Each line of the records containing "column" is to be copied out and returned.

Segment Open

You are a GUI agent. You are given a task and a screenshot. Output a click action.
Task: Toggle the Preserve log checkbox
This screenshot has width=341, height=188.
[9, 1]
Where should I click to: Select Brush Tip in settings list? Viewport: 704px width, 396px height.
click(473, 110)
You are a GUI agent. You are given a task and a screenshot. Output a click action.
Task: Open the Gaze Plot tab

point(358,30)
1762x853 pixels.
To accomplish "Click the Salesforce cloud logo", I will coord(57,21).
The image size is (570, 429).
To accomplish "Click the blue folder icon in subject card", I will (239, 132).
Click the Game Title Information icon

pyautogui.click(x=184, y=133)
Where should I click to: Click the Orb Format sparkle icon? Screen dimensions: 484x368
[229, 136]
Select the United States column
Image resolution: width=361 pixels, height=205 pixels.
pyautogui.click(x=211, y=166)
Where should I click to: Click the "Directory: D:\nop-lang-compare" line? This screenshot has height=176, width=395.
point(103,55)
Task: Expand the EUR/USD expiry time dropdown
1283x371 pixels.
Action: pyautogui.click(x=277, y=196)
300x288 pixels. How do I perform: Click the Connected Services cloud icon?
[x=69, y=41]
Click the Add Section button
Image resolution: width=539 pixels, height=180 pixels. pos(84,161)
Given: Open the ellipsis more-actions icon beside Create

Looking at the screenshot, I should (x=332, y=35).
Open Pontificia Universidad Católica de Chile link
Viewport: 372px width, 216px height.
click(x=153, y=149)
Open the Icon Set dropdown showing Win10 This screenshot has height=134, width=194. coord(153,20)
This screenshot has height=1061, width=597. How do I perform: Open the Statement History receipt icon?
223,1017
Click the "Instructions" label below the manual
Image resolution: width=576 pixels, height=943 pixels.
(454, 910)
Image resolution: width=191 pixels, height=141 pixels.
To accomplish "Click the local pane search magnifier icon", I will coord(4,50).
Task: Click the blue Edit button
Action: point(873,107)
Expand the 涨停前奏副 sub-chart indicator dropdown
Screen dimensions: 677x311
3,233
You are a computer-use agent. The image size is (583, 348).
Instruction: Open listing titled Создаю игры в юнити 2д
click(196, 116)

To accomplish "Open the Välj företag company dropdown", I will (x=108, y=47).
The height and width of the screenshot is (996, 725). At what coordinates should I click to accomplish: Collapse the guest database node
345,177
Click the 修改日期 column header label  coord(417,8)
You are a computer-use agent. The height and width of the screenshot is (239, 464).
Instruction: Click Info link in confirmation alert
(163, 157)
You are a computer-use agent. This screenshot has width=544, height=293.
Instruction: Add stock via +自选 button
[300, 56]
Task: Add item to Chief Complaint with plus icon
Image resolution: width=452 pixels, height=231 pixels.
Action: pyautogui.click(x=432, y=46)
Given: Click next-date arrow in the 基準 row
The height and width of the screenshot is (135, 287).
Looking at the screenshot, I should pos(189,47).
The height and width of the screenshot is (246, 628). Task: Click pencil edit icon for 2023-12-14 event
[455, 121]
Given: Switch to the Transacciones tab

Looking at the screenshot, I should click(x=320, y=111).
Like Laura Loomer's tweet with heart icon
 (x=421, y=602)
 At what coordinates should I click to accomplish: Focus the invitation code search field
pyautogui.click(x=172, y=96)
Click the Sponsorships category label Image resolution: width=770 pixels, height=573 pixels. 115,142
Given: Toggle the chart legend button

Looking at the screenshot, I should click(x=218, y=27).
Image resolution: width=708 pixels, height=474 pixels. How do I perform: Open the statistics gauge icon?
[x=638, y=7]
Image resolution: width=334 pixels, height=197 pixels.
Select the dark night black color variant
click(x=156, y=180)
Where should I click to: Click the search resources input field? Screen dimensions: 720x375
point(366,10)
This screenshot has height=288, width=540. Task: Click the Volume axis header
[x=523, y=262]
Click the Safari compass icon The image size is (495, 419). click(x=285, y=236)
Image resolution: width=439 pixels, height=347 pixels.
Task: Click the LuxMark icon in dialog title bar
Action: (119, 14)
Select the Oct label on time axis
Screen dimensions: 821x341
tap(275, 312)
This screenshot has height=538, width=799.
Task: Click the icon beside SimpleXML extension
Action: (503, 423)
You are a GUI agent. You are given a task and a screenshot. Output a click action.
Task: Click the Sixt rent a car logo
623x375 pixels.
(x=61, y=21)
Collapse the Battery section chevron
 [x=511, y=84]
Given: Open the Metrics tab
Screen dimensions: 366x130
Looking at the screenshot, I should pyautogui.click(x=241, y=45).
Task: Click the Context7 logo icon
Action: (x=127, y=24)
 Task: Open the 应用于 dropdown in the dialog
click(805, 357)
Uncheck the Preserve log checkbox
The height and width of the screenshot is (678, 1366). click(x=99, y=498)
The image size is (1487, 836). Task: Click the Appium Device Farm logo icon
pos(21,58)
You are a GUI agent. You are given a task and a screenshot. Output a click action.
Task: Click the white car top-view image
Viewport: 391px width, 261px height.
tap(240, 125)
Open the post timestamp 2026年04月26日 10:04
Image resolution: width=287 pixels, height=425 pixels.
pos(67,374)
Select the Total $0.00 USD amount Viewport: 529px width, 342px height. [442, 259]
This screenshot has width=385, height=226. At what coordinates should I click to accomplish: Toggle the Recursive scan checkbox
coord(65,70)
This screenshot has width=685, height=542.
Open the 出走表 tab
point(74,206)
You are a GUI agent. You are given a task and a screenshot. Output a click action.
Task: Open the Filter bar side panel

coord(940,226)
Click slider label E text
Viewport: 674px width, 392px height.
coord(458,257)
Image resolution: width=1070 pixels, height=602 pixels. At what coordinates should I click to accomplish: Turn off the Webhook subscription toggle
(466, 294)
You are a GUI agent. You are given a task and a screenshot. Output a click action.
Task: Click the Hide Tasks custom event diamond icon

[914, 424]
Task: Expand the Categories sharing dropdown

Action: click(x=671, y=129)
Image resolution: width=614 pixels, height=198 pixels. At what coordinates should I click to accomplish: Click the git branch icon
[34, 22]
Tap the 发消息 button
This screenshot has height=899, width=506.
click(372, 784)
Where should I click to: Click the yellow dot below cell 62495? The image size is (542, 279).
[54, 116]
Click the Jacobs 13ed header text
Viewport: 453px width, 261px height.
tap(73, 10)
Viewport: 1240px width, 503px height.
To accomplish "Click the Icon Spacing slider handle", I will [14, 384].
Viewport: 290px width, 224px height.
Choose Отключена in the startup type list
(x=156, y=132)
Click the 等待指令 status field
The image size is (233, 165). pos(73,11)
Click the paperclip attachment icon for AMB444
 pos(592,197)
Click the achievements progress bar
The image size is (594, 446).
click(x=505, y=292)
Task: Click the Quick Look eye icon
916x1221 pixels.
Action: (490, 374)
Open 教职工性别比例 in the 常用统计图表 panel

Segment Closed

• [OUTPUT OF THE TASK]
Select the United States column
Click the 修改日期 column header label  coord(417,8)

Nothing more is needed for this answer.